Kilicdaroglu has also promised to do away with a law that makes insulting the president a criminal offense punishable by prison. He has pledged to abide by decisions of the European Court of Human Rights, which have called for the release of former pro-Kurdish party co-chair Selahattin Demirtas and philanthropist businessman and human rights activist Osman Kavala from prison.
But lacking a parliamentary majority, Kilicdaroglu would face an uphill battle implementing the democratic reforms even if he is elected.
Will the election affect women’s and LGBTQ+ rights?
Seeking to widen his support from voters, Erdogan has expanded his own political alliance with two nationalist parties to include a small Islamist party and also secured the backing of a radical Kurdish-Islamist party.
The parties newly recruited into Erdogan’s camp have Islamic agendas, which have raised fears about the future of women’s rights in Turkey. They want to scrap laws on alimony and domestic violence protection, arguing they encourage women to leave their husbands and threaten traditional family values.
Erdogan already has removed Turkey from a European convention that aims to prevent domestic violence - a nod to religious groups that claimed the treaty encourages divorce and LGBTQ+ rights. Pandering to his pious and conservative supporters, Erdogan and other members of his ruling party have called LGBTQ+ individuals “deviants.”
The Kilicdaroglu-led alliance has vowed to rejoin the European treaty and to uphold the rights of women and minority communities. Kilicdaroglu has also reached out to conservative women, assuring them they will be able to continue wearing Islamic-style headscarves that were once banned in schools and government offices under Turkey’s secular laws.
What about foreign policy?
Under Erdogan, Turkey has, at times, become a difficult NATO ally, often pursuing its own agenda. It has cultivated close ties with Russian President Vladimir Putin and blocked the alliance’s expansion. However, it has also emerged as a key mediator between Russia and Ukraine, helping broker a crucial deal that allowed Ukrainian grain shipments and alleviate a food crisis.
The opposition alliance has signaled it would pursue a more Western-oriented foreign policy and seek to rebuild ties with the United States, the European Union and NATO allies.
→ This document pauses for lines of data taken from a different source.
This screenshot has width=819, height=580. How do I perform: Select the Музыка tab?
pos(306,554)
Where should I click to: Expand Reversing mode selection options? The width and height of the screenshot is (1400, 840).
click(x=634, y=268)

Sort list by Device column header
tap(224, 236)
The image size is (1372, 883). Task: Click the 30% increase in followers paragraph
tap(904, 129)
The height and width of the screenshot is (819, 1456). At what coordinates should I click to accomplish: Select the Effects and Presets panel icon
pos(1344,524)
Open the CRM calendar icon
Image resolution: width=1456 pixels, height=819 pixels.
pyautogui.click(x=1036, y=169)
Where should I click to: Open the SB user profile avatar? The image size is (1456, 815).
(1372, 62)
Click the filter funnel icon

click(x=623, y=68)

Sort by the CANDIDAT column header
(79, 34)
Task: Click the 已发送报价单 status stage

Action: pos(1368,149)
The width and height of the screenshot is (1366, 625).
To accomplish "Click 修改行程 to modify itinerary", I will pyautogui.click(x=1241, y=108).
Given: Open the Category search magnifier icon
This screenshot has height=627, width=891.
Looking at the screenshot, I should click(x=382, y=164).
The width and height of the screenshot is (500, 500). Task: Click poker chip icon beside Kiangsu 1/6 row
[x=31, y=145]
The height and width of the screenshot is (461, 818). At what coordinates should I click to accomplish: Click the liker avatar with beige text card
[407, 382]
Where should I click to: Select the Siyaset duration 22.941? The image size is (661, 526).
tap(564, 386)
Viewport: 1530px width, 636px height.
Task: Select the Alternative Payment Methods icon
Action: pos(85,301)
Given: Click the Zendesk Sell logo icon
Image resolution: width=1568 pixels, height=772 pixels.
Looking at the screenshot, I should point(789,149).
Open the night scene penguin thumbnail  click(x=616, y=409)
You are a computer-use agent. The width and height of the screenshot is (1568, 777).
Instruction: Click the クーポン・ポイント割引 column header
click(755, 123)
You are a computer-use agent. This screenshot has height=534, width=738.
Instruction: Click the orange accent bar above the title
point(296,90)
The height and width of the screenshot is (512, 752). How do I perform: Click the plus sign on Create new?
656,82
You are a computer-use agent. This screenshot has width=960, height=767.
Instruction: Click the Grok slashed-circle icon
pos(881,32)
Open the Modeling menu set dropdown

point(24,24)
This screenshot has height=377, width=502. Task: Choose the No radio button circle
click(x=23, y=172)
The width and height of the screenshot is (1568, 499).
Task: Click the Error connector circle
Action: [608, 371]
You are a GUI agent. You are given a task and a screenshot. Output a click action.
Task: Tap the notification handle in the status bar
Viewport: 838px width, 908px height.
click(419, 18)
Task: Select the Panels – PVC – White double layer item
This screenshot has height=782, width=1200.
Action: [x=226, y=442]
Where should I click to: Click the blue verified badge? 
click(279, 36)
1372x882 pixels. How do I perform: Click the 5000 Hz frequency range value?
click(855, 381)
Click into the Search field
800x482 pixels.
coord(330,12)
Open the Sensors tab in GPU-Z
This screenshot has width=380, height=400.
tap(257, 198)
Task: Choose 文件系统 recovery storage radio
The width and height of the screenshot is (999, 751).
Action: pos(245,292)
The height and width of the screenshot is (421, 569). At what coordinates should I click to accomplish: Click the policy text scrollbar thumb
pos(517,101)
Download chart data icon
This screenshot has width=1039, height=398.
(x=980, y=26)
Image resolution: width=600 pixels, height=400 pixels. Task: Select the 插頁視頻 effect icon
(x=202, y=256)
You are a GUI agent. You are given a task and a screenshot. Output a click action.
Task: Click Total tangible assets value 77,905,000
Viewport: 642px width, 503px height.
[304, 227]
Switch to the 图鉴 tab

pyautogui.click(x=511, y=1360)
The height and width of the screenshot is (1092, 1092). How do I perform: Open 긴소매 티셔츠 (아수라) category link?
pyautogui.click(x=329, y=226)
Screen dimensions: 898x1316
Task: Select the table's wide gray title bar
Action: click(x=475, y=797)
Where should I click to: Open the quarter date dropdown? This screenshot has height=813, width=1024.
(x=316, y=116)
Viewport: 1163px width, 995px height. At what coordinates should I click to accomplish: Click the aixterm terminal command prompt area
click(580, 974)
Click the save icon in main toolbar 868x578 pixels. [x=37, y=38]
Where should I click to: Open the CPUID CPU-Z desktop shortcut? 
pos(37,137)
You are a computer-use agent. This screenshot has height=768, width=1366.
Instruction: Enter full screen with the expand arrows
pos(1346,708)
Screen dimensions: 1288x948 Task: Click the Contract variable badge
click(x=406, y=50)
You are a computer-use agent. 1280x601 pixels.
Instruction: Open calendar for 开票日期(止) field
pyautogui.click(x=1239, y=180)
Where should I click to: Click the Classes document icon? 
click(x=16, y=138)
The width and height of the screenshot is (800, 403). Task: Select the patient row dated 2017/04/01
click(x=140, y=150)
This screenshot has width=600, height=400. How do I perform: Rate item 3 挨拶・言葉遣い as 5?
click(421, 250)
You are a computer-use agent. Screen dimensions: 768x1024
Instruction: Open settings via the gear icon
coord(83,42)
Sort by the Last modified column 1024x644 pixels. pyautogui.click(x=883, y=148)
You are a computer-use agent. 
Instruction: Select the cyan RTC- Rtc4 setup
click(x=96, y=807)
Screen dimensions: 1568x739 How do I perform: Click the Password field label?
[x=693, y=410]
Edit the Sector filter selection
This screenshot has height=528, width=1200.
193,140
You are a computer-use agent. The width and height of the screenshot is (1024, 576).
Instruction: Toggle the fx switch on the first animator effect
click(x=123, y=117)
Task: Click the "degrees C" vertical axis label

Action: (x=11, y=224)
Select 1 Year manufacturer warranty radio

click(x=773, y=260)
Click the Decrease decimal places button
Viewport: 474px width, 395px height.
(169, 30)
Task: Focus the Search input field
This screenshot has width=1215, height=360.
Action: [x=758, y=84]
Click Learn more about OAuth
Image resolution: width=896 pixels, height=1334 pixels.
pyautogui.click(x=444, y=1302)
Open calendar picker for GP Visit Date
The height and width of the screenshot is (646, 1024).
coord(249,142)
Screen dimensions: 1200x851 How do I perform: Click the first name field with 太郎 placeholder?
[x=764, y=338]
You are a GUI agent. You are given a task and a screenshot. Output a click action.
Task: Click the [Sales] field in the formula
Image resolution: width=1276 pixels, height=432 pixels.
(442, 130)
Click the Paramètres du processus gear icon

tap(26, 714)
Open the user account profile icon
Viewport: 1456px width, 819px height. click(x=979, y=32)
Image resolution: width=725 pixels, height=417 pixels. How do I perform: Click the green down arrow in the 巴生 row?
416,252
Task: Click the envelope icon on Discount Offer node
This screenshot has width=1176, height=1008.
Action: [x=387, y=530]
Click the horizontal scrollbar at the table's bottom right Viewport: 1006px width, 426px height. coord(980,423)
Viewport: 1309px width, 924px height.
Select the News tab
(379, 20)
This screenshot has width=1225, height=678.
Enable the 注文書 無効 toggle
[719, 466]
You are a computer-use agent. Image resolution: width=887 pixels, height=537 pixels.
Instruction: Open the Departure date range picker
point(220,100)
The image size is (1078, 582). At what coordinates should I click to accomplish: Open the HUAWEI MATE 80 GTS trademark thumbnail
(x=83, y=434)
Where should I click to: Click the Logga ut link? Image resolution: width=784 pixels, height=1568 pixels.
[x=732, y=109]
The Kilicdaroglu-led opposition says it would work for Turkey’s reinstatement to the U.S.-led F-35 fighter jet program, from which the country was ousted following the Erdogan government’s purchase of a Russian-made air defense system.
At the same time, a Kilicdaroglu-led government is expected to try to balance Turkey’s economic ties with Russia.
An opposition win also could result in Turkey ending its veto of Sweden’s request to join NATO. Erdogan’s government has blocked Sweden’s accession into the alliance, pressing the country to crackdown on Kurdish militants and other groups that Turkey regards as terrorist threats.